*Required work*
Return all the entries word for word.

Data under study section start

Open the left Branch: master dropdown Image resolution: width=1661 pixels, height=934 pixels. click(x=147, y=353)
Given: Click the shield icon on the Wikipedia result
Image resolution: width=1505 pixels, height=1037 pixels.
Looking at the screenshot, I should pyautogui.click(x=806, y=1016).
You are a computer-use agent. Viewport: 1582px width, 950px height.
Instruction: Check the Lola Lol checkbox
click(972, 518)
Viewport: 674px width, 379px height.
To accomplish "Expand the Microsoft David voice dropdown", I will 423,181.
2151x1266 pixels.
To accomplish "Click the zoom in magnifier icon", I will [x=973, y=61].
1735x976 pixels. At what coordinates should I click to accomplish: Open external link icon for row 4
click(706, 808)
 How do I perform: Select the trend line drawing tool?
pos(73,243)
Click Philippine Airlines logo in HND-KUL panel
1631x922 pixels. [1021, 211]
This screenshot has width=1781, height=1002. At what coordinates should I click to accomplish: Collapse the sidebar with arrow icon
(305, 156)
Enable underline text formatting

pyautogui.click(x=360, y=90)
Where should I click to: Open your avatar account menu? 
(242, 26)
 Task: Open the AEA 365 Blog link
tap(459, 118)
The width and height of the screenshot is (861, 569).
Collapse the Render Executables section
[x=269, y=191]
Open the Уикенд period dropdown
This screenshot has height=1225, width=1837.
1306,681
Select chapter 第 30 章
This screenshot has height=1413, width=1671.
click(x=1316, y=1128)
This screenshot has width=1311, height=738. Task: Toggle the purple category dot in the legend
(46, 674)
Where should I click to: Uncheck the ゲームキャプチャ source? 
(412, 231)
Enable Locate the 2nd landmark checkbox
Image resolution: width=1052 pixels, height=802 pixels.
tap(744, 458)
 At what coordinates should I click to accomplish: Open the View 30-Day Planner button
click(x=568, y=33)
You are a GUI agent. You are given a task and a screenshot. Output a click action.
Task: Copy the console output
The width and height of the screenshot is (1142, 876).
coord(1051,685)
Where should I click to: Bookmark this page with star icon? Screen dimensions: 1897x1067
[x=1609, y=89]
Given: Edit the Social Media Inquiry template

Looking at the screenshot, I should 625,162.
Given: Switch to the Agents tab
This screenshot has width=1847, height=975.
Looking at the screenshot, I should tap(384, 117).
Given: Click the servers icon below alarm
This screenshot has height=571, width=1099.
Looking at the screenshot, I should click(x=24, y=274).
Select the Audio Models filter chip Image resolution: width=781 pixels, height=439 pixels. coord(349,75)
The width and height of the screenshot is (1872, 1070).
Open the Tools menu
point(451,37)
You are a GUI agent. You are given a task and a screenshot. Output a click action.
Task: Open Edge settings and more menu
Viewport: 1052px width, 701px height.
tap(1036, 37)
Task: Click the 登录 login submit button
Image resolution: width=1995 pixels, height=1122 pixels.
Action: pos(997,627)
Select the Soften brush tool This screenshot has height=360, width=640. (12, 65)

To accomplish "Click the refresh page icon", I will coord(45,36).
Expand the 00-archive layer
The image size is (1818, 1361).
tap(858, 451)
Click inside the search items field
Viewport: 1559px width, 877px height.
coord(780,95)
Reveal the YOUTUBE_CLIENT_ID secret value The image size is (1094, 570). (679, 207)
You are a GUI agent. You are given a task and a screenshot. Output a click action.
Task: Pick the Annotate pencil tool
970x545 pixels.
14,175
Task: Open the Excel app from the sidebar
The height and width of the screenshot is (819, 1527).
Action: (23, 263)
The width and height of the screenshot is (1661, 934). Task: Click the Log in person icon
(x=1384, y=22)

Data under study section end

*Response for this exercise*
Open the left Branch: master dropdown Image resolution: width=1661 pixels, height=934 pixels. click(x=147, y=353)
Given: Click the shield icon on the Wikipedia result
Image resolution: width=1505 pixels, height=1037 pixels.
Looking at the screenshot, I should pyautogui.click(x=806, y=1016).
You are a computer-use agent. Viewport: 1582px width, 950px height.
Instruction: Check the Lola Lol checkbox
click(972, 518)
Viewport: 674px width, 379px height.
To accomplish "Expand the Microsoft David voice dropdown", I will 423,181.
2151x1266 pixels.
To accomplish "Click the zoom in magnifier icon", I will [x=973, y=61].
1735x976 pixels. At what coordinates should I click to accomplish: Open external link icon for row 4
click(706, 808)
 How do I perform: Select the trend line drawing tool?
pos(73,243)
Click Philippine Airlines logo in HND-KUL panel
1631x922 pixels. [1021, 211]
This screenshot has width=1781, height=1002. At what coordinates should I click to accomplish: Collapse the sidebar with arrow icon
(305, 156)
Enable underline text formatting

pyautogui.click(x=360, y=90)
Where should I click to: Open your avatar account menu? 
(242, 26)
 Task: Open the AEA 365 Blog link
tap(459, 118)
The width and height of the screenshot is (861, 569).
Collapse the Render Executables section
[x=269, y=191]
Open the Уикенд period dropdown
This screenshot has height=1225, width=1837.
1306,681
Select chapter 第 30 章
This screenshot has height=1413, width=1671.
click(x=1316, y=1128)
This screenshot has width=1311, height=738. Task: Toggle the purple category dot in the legend
(46, 674)
Where should I click to: Uncheck the ゲームキャプチャ source? 
(412, 231)
Enable Locate the 2nd landmark checkbox
Image resolution: width=1052 pixels, height=802 pixels.
tap(744, 458)
 At what coordinates should I click to accomplish: Open the View 30-Day Planner button
click(x=568, y=33)
You are a GUI agent. You are given a task and a screenshot. Output a click action.
Task: Copy the console output
The width and height of the screenshot is (1142, 876).
coord(1051,685)
Where should I click to: Bookmark this page with star icon? Screen dimensions: 1897x1067
[x=1609, y=89]
Given: Edit the Social Media Inquiry template

Looking at the screenshot, I should 625,162.
Given: Switch to the Agents tab
This screenshot has width=1847, height=975.
Looking at the screenshot, I should tap(384, 117).
Given: Click the servers icon below alarm
This screenshot has height=571, width=1099.
Looking at the screenshot, I should click(x=24, y=274).
Select the Audio Models filter chip Image resolution: width=781 pixels, height=439 pixels. coord(349,75)
The width and height of the screenshot is (1872, 1070).
Open the Tools menu
point(451,37)
You are a GUI agent. You are given a task and a screenshot. Output a click action.
Task: Open Edge settings and more menu
Viewport: 1052px width, 701px height.
tap(1036, 37)
Task: Click the 登录 login submit button
Image resolution: width=1995 pixels, height=1122 pixels.
Action: pos(997,627)
Select the Soften brush tool This screenshot has height=360, width=640. (12, 65)

To accomplish "Click the refresh page icon", I will coord(45,36).
Expand the 00-archive layer
The image size is (1818, 1361).
tap(858, 451)
Click inside the search items field
Viewport: 1559px width, 877px height.
coord(780,95)
Reveal the YOUTUBE_CLIENT_ID secret value The image size is (1094, 570). (679, 207)
You are a GUI agent. You are given a task and a screenshot. Output a click action.
Task: Pick the Annotate pencil tool
970x545 pixels.
14,175
Task: Open the Excel app from the sidebar
The height and width of the screenshot is (819, 1527).
Action: (23, 263)
The width and height of the screenshot is (1661, 934). Task: Click the Log in person icon
(x=1384, y=22)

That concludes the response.